Network effects in technology, biology, and elsewhere

A number of recent posts have discussed examples of technological compatibility in terms of network effects. beata385 and njr25 each discuss HD DVD and Blu-Ray, while brucelee26 considers the transition from Windows XP to Vista — an interesting example, since instead of two competing firms, we have a single company trying to shift its users from one technology to another.

Several posts have discussed examples drawn from biology. harapalb discusses the cascading effects of extinctions in an ecosystem. The article cited in the post is an example of work that treats food webs as complex networks — roughly, introducing nodes to represent species, and links to indicate that members of one species consume members of another. See for example the recent papers of Neutel et al. (2002) and of Williams et al. (2002).

In a different connection to biology, Spero discusses the enumeration of network motifs — particularly, the way in which the relative abundance of small subgraphs can provide global information about a network. This idea has been applied to networks across a range of areas, but it has been perhaps particularly informative in analyzing networks that encode cellular metabolism.
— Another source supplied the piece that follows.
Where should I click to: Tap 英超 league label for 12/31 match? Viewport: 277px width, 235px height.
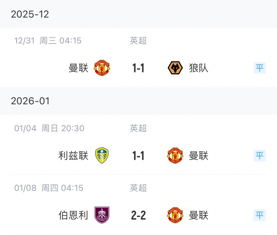(x=138, y=41)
One of the more heavily-cited papers to promote this idea is Milo et al. (2002).

A number of posts have continued to identify further interesting examples of population-level feedback effects in various settings, including college rankings, pop music, political primaries, the Web site StumbleUpon, and marketing via word-of-mouth effects and identification of fashion leaders.

Finally, as pointed out in a post by adrian, last Sunday’s New York Times Magazine article by Duncan Watts is a nice overview of a number of themes from class over the past few weeks.